The anger at someone who responded to an implied previous ‘correction’ by disagreeing, by pointing out a logical (if facetious) extension, is honest but inappropriate. I do not have the full conversation, but it seems to me Del Anghard was trying to say “do not pick at every tiny shade of meaning or interpretation; it will inhibit honest discourse.” Which may be true.

Trying to school someone, and telling xyr xe should be grateful for the lesson, is stupid. Not pulling any punch here. It is just rude, and ineffective,  so WelshPixie was not getting xyr cause any bonuses here.

But xe may have been going for the social brownie points.

This kind of an attack, and that is what it is, on someone making a jocular if probably insensitive (and possibly downright mean-spirited) comment has an intended audience, which is usually not the person addressed. That is what private messages are for. Public messages are mark territory, pissing and scratching like any other critter – this is the intellectual area you claim, this is the alignment with tribe. This is the dog pile you start, participate in. This is the online bullying you engage in.


Social media is full of people trying their best to get along with each other. Sometimes this comes across wrongly. Especially for people who are trying to improve their world.

It would be nice if we stopped trying to change each other. That does not mean we let a misogynist hurt a woman; it means we do not try to change who/what they are. Because if that is okay, we start making up all kinds of rules and guidance to identify everyone who might, possibly, in some small way internalize misogyny. Or any other form of -ism. And attack them. Hurt them.

Act just as we assume/believe they act.

I would prefer if we just tried to get along. One of the best anti-hate campaigns I saw was when a group of marginalized people invited a group of the people campaigning to oppose them to have coffee/tea on the ground rules that neither side talk about the issue dividing them. Imagine a group of people stuck together whose only initial point of commonality is something they cannot talk about – they have to find other things to talk about. And soon they recognize other things they have in common – places they eat out, the weather last week, job problems, sports, parents/kids.

Awkward? sure. But it worked. No, it did not become all rainbows and butterflies. Yes, they still, ultimately, disagree. But like neighbors coming together to argue about the property line they came to an understanding that both groups are people, much more alike than different, and maybe a hedge/wall/fence is needed, or maybe it is not.
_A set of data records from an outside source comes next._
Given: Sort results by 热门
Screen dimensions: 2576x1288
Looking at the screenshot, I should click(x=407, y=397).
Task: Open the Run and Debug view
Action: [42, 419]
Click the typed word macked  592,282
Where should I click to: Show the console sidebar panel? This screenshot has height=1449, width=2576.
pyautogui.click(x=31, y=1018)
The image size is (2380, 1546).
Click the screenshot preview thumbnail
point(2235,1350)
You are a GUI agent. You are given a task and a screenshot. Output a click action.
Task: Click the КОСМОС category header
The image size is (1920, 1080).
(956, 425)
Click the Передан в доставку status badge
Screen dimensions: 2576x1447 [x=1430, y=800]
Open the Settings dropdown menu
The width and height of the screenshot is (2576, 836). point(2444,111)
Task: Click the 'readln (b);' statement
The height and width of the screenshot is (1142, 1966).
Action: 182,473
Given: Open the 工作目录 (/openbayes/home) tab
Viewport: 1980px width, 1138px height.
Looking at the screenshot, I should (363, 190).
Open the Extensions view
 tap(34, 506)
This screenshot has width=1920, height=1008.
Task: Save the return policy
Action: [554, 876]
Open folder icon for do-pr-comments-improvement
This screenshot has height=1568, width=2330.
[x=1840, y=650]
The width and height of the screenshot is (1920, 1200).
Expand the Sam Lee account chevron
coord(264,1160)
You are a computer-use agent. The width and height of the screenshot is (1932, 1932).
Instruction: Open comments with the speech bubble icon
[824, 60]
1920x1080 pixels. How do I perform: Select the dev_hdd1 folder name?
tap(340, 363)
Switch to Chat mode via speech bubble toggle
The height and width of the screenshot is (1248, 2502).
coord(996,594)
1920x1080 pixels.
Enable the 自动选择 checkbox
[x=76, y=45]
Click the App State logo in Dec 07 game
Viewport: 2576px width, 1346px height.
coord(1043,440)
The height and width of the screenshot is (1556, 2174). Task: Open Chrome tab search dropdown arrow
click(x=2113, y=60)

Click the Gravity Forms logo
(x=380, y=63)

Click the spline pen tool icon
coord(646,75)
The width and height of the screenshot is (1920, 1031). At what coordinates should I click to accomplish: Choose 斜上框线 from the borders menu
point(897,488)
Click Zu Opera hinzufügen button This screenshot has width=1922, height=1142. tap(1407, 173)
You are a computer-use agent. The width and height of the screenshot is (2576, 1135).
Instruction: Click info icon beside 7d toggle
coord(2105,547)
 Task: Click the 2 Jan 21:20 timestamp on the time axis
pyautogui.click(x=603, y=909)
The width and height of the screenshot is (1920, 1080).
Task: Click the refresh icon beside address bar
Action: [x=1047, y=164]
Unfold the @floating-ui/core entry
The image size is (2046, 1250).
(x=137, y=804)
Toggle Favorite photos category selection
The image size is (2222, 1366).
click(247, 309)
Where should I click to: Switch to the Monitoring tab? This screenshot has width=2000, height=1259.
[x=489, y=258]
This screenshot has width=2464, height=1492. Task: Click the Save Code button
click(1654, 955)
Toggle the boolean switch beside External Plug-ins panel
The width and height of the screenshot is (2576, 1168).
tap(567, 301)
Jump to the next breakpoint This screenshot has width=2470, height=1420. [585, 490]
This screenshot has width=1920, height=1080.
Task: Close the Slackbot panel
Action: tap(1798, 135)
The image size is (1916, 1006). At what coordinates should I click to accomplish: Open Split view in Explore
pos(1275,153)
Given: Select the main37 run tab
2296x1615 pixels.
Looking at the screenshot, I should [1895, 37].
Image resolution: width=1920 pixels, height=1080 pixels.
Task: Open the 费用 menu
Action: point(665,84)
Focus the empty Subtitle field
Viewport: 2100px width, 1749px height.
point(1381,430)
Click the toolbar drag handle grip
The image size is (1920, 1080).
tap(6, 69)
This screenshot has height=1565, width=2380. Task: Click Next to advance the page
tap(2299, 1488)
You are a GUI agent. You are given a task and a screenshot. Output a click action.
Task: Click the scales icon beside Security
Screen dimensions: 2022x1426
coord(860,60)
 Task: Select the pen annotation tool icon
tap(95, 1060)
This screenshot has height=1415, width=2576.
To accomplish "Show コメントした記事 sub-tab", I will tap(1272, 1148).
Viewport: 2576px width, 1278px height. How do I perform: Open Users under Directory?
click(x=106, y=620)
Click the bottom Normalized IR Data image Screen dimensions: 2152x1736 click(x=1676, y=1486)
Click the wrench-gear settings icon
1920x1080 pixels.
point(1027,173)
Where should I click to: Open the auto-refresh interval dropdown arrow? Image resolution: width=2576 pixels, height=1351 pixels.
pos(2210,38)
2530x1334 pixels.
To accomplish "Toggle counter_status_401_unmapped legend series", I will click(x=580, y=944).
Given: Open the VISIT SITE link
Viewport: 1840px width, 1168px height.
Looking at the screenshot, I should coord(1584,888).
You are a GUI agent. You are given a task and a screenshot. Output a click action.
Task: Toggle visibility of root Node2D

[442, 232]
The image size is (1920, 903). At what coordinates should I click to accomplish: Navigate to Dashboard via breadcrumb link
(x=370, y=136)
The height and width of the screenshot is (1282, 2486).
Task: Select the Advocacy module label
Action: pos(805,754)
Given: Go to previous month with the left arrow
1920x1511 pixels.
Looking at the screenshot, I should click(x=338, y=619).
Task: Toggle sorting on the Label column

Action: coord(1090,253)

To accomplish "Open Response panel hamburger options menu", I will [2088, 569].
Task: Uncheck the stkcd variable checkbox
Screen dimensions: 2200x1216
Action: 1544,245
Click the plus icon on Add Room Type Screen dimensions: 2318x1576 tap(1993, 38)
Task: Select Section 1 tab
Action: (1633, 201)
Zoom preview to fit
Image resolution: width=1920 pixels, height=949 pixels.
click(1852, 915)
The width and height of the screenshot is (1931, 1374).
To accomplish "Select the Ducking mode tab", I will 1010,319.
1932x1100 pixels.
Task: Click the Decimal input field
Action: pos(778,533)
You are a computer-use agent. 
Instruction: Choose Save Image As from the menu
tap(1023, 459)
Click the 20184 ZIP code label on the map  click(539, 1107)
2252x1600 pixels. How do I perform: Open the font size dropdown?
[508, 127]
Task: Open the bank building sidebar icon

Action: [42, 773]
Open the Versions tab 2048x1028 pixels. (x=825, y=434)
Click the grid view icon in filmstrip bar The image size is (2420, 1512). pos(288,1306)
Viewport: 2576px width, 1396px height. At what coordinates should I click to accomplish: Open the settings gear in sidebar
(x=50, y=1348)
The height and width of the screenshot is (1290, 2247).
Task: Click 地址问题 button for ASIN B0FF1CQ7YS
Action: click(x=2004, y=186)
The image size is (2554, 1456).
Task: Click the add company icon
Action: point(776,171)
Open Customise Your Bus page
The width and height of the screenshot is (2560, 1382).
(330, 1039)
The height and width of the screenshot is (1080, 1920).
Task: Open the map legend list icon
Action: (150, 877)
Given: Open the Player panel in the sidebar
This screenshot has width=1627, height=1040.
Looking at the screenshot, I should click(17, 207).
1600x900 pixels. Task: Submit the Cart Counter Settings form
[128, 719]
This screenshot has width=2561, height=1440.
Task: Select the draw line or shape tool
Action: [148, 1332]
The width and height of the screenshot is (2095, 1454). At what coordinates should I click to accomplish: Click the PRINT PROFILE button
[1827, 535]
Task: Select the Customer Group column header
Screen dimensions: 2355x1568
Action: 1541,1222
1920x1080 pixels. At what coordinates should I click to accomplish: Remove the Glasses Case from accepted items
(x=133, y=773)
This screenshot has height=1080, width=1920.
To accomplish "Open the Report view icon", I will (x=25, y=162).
And last I heard, rather a few years ago, some of the families were still getting together semi-regularly.

Did it stop the conflict, alleviate the issues of the marginalized group? No. But it did stop the local battle. And, maybe, it helped a few more families be less sure they are always right, that everything is binary good or bad.

The lesson, I think, is you probably cannot change people by forcing your world view on them. But you can take steps to reduce the conflict, probably by getting to know them and letting them get to know you. Or mutually agreeing not to interact.

And people are a lot more than a single issue, more than a flippant comment online. If you define others so narrowly, expect they will use the same guidance to define you. If you cannot be troubled to think about their larger personal context, why would you expect them to consider yours or anyone else’s?

Okay, rant done. I need to go stop following a few people, and then get to work.